__What to produce__:
Rewrite the items below as a Markdown table with two columns, Row and Text. Give each line its own numbered row and leave out any blank lines.

__Data to use__:

-- start --

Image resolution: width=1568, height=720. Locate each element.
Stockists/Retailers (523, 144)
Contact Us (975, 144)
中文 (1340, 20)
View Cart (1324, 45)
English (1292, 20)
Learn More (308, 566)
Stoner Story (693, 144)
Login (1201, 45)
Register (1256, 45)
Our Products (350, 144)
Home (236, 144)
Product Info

-- end --

__Full response__:
| Row | Text |
|---|---|
| 1 | Image resolution: width=1568, height=720. Locate each element. |
| 2 | Stockists/Retailers (523, 144) |
| 3 | Contact Us (975, 144) |
| 4 | 中文 (1340, 20) |
| 5 | View Cart (1324, 45) |
| 6 | English (1292, 20) |
| 7 | Learn More (308, 566) |
| 8 | Stoner Story (693, 144) |
| 9 | Login (1201, 45) |
| 10 | Register (1256, 45) |
| 11 | Our Products (350, 144) |
| 12 | Home (236, 144) |
| 13 | Product Info |